Knebel was a writer of popular political fiction during the Cold War of the 1950’s and 1960’s, novels such as “Fail Safe” and “Seven Days in May,” being made into popular movies. Another novel which did not make it into the movies was entitled, “Is the President Stark Raving Mad.” However, nearly sixty years later someone…for reasons unknown (wink, wink), the novel is being re-released, certainly in part because of references made by Bob Woodward and Rachel Maddow.
Did you ever wonder what would happen if you were “stark raving mad”? Would you know it and be able to tell someone, “I’m nuts. Help me!” or would you refuse to acknowledge it. It depends upon the degree of madness. The closer one is to total madness, the less likely is he to ask for help as the ability to acknowledge any such infirmity is beyond the capacity of his feeble, fear-ridden ego. Most of us deal with internal duress at some point in our lives…and times throughout our lives…and one might think of this as “madness” but not anywhere near deserving the label madness. Life is difficult and at times the difficulties test our resources and our ability to make appropriate adaptation is challenged. But we do it and never merit the label “mad” though often…perhaps, ”neurotic as hell.” But those who are “stark raving mad” are so far beyond the pale that they are immune to any external feedback and will listen only to the feedback from their own internal haunts as well as those who have subscribed to the influence of these same haunts. Those who are under this influence have permitted this to happen because the haunts of the mad man, the “identified patient”, have resonated with some muted haunt in their own depths that they have surrendered to the siren call of this embodiment of madness that was before them.

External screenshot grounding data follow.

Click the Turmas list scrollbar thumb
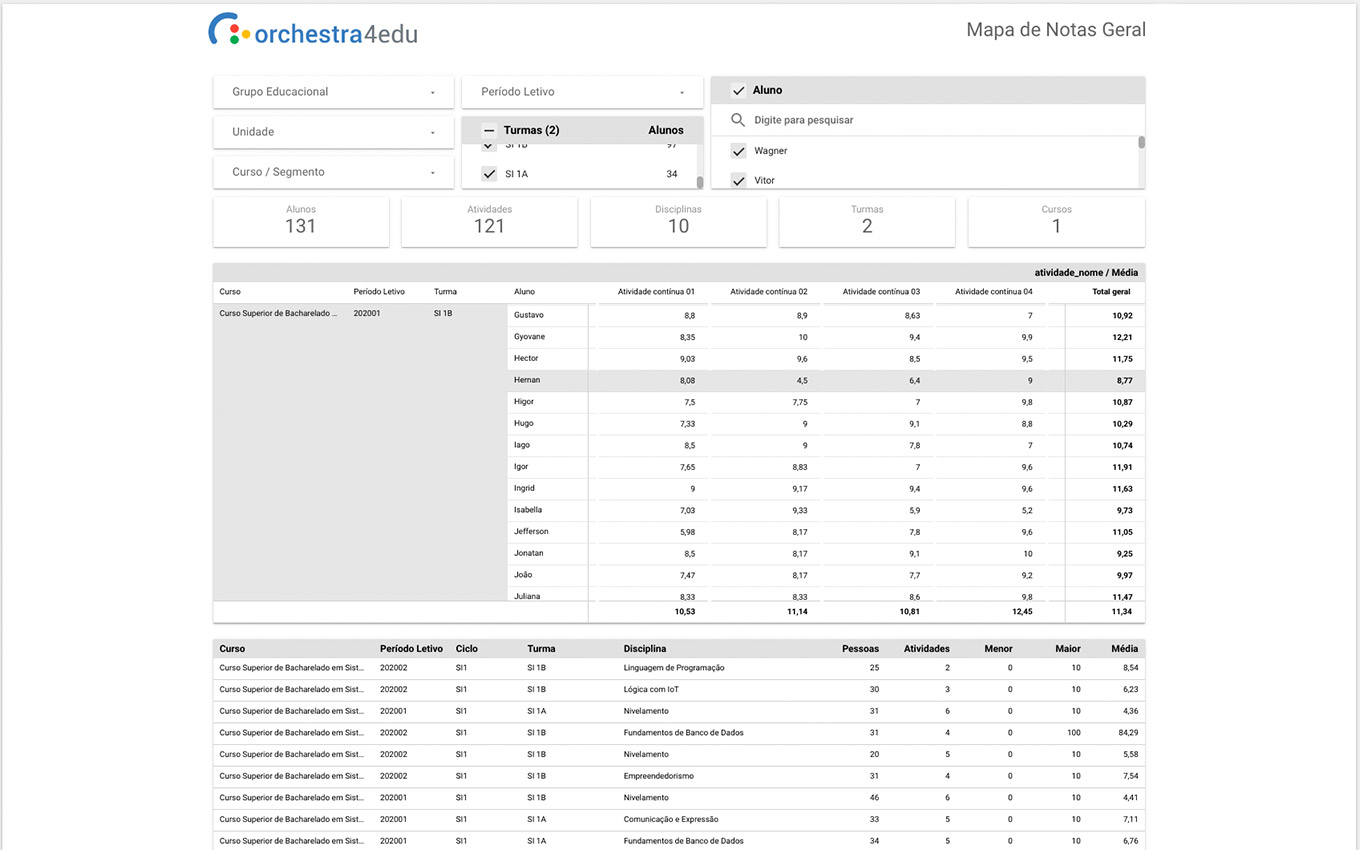 point(700,182)
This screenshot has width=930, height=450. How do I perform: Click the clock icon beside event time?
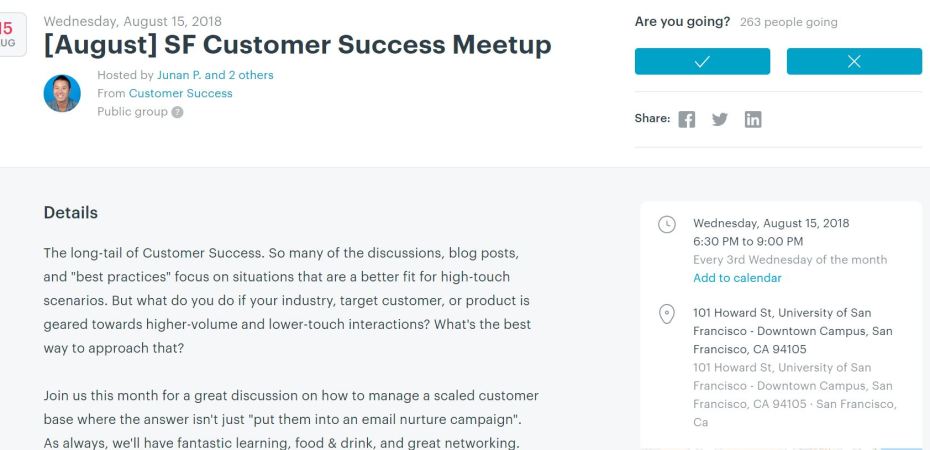point(667,224)
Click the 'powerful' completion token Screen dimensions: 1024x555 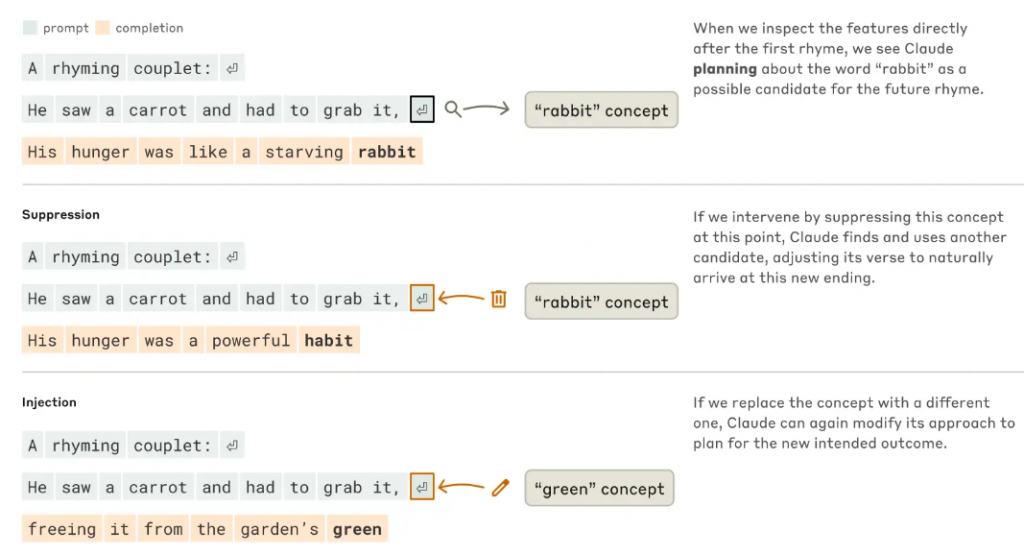tap(251, 340)
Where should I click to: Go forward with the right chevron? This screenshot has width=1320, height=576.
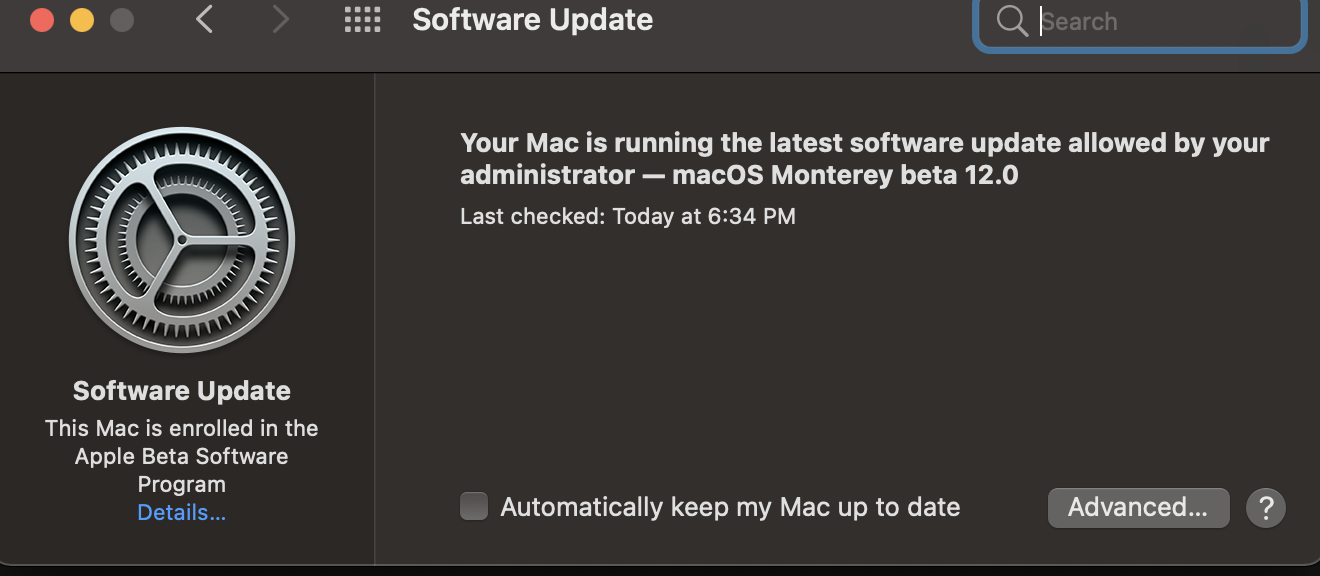pyautogui.click(x=281, y=19)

Shakespeare offered pertinent wisdom on this matter, asking the question, “What is madness but to be nothing else but mad?” Shakespeare here recognized the point made above, that we are all mad to some degree, and the problem would lie only with those who are “nothing else but mad.” He realized that “madness” was only a problem when it consumed the individual to the point that his judgment was gravely impaired so that his choices put himself and/or others in danger. Such an individual is out of touch with reality, relative to another observation by the Bard, “Madness in great one’s must not unwatched go.”

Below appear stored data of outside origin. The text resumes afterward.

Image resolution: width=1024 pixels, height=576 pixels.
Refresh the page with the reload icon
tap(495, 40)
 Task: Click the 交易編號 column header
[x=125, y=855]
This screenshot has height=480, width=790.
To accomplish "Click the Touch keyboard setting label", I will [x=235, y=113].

I hesitate to describe Trump as “a great one” but he does occupy a “great” office with immense power and influence in the entire world. The evidence of his instability goes back decades, has become more prominent in recent decades as he became a more prominent public figure, and now is glaringly obvious as he occupies the office of the President. No, he is not “mad” for there is, at this point, “something else than mad” present. But there is madness, “stark raving madness” roiling in the depths of his being, and it cannot but escalate as the Mueller investigation continues to close in on him. “Acting out” always leads to conclusion, either humility and recognition of one’s excesses or an explosion of violence upon oneself, or others, or both. The ugliness within must find expression. We can run from it but it will always follow us until we address it or find a steady diet of “others” upon whom to project it.
I find it interesting that my country, the United States of America…the sole surviving superpower…has the ability to destroy the world but so far does not have within its heart the will or power to even “limit” this personification of its own avarice. Like any individual, my country is powerless before its hidden, feared, subterranean depths which are now glaringly obvious to us all in this embodiment of our heart’s darkness. Even his minions are aware of this but they are so “dug in” with his delusional system that they cannot admit it. This is the ‘will to self-destruction” which will relentlessly pursue its ends unless the gods, i.e. “God”, offers us a “deux ex machina” to resolve this mess.